### PAGE EXTRACT:
□ □ □ □ □ □ □
The validity of the adopted local grid refinement was verified by simulating the classical problem of lid-driven cavity flow in two-dimensions [33]. The computational domain is surrounded by walls, and its top boundary wall moves in the horizontal direction (left to right). Table 1 shows the discretization parameters. The whole computational domain is divided into 8 × 8 sub-domains. The coarse-resolution leaves are located in 6 × 6 sub-domains of the center part, and the middle-resolution leaves are located around coarse-resolution leaves, and the fine-resolution leaves are located near the walls. Each leaf contains 8 × 8 grid points. The total number of grid points in 2D-surface is 20992. It is equivalent to 32% grid points compared to the finest uniform grids in the whole domain.

Table 1. Discretization parameters for 2D lid-driven cavity flow.

Full size table

Figure 6 shows velocity profiles of velocities along a vertical line and a horizontal line passing through the center of the cavity at (a) Re = 1000, (b) Re = 3200, (c) Re = 5000, and (d) Re = 10000. Calculation results are in good agreement with the reference results. If we used the SRT model, calculation was diverged at a high Reynolds number such as 3200. We conclude that our simulation is robust against high Reynolds number, and physical phenomena can be reproduced with few grid points.

5.2 Wind Tunnel Test

The code is validated against a wind tunnel test, which was released from the National Institute of Advanced Industrial Science and Technology (AIST) in Japan [34]. Figure 7 shows schematic figures of a wind tunnel test. A cube is placed on the center of the floor. Inflow and outflow boundary conditions are applied in the streamwise direction. Periodic boundary conditions are assumed in the spanwise direction. A non-slip condition is imposed on the ground, and a moving boundary condition is given on the top in the vertical direction. The inlet velocity is set to be

$$ u(z) = u_{s} \left( {\frac{z}{{z_{s} }}} \right)^{{\frac{1}{7}}} , $$

(17)

where the ground roughness is z_s = 0.5 m and wind velocity coefficient is u_s = 2.14 m/s. The Reynolds number, which is evaluated from the inlet velocity and physical properties of the air, is about 14000 at the top of the cube (z = 0.1 m).

Table 2 shows the discretization parameters for wind tunnel test. The computational domain size is from (−19.2, −1.2, −0.2) to (19.2, 1.2, 2.2) corresponding to the streamwise, spanwize and vertical direction, respectively. The bottom boundary condition is given at z = 0.0, and the top boundary condition is given at z = 2.0.

Table 2. Discretization parameters for wind tunnel test.

Full size table

We compute a simulation with three refinement levels. Fine-resolution leaves are located near the cube, and middle-resolution leaves are surrounding the fine-resolution leaves, and coarse-resolution leaves are used in the outer region. The total number of grid points is 3.78 × 10⁷, which corresponds to 4.2% compared to the finest uniform grids in the whole domain.

Figure 8 shows mean velocity profiles in the stream wise direction. Red solid lines show calculation results and blue dots show experimental data. Figure 8(a) shows mean velocity profiles horizontal plane at the center of the cube (z = H/2). Calculation results are smooth around a cube and in good agreement with the reference results. Figure 8(b) shows mean velocity profiles in vertical plane at the center of the cube (y = 0). The flow behind the cube is captured well, and calculation results are also in good agreement with the reference results. We conclude that our simulation can reproduce the wind tunnel experiment with an optimal number of grid points.
□ □ □ □ □ □ □
### PROVIDED RECORDS:
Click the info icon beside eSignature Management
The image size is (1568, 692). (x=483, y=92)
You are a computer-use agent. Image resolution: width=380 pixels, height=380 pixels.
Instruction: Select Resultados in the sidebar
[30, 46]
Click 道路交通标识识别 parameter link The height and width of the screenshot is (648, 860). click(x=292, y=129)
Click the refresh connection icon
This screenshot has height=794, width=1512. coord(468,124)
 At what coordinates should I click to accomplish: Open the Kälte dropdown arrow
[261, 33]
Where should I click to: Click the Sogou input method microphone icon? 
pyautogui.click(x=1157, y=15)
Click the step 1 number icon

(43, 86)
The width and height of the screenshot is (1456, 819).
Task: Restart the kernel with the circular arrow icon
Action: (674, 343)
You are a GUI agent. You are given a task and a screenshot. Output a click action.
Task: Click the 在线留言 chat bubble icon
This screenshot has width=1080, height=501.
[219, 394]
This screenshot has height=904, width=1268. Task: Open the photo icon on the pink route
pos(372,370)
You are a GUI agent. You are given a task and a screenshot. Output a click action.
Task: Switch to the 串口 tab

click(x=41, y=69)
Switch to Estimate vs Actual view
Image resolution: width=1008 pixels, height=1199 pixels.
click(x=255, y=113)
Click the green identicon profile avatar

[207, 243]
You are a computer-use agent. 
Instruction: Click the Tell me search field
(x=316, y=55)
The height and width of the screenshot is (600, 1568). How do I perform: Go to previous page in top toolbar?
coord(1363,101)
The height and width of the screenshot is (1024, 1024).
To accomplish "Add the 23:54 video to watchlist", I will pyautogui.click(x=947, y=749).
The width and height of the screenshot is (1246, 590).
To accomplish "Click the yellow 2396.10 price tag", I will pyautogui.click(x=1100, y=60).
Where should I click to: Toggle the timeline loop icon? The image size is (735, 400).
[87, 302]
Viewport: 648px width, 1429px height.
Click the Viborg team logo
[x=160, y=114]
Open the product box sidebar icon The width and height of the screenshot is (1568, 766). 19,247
□ □ □ □ □ □ □
### COMPLETE THE FOLLOWING:
[A] In the validation text, which Reynolds numbers does Figure 6 show velocity profiles for?
[B] Write the next part of the validation text, picking up after its last sentence.
The items have nothing to do with the validation text.

### TASK-BY-TASK ANSWERS:
[A] 1000, 3200, 5000, and 10000

[B]
6 Performance on the TSUBAME 3 Supercomputer

The TSUBAME 3.0 supercomputer at the Tokyo Institute of Technology is equipped with more than 2,000 GPUs (NVIDIA TESLA P100). The peak performance is 12.15/24.3 PFLOPS in double/single precision, respectively, and has achieved 8.125 PFLOPS on the Linpack benchmark. Table 3 shows the specification of TSUBAME 3.0. A compute node consists of two Intel Xeon E5-2680 V4 Processor (Broadwell-EP, 14 cores, 2.4 GHz) and four NVIDIA TESLA P100 processors. We measured the performance of our LBM code on TSUBAME 3.0.

Table 3. TSUBAME 3.0 specification of a node.

Full size table

6.1 Performance on a Single Process

We show the performance results of the application on a single process by comparing three versions as follows. A CPU version is the original code parallelized by using OpenMP library, and executed on a single node (two CPU sockets). A GPU version is written in CUDA, and executed on a single GPU. An Optimal GPU version is optimized by using a boundary separate technique described Sect. 4.2 above. CPU and GPU codes are compiled with the NVIDIA CUDA Compiler 8.0.61 (-O3 -use_fast_math -restrict -Xcompiler fopenmp –gpu-architecture = sm_60 -std = C++ 11). As for OpenMP parallelization, we use 28 threads on two Intel Xeon E5-2680 V4 Processor, while for GPU computation, the number of threads is set to $ min(N_{Leaf} , 256) $.

Table 4 shows the benchmark parameters and the single process performance on TSUBAME 3.0. Here, the single process performance is estimated by subtracting the communication cost from the total cost. We scan the number of grid points in a leaf (Nleaf), while the total number of grid point are set to be equal. The performances in mega-lattice update per second (MLUPS) are measured in single precision. Table 4 shows the performances of the GPU version are about 10 times higher than those of the CPU version under various leaf size. It is unclear why the GPU performance is much higher than the ratio of GPU and CPU memory bandwidth. We estimate that the main kernel is compute intensive, and the NVIDIA CUDA compiler may not generate the SIMD-optimized CPU code. There is a possibility that the Intel compiler can generate faster CPU code.

Table 4. Performance on a single process in a single node of TSUBAME 3.0.

Full size table

The performances of the Optimal GPU version are about 1.5 times higher than those of the GPU version under the conditions of $ N_{Leaf} = (4^{3} , 8^{3} ,16^{3} ) $. Since the benchmark is executed including the whole AMR leaves, the boundary separate technique works well under the condition with a small leaf size.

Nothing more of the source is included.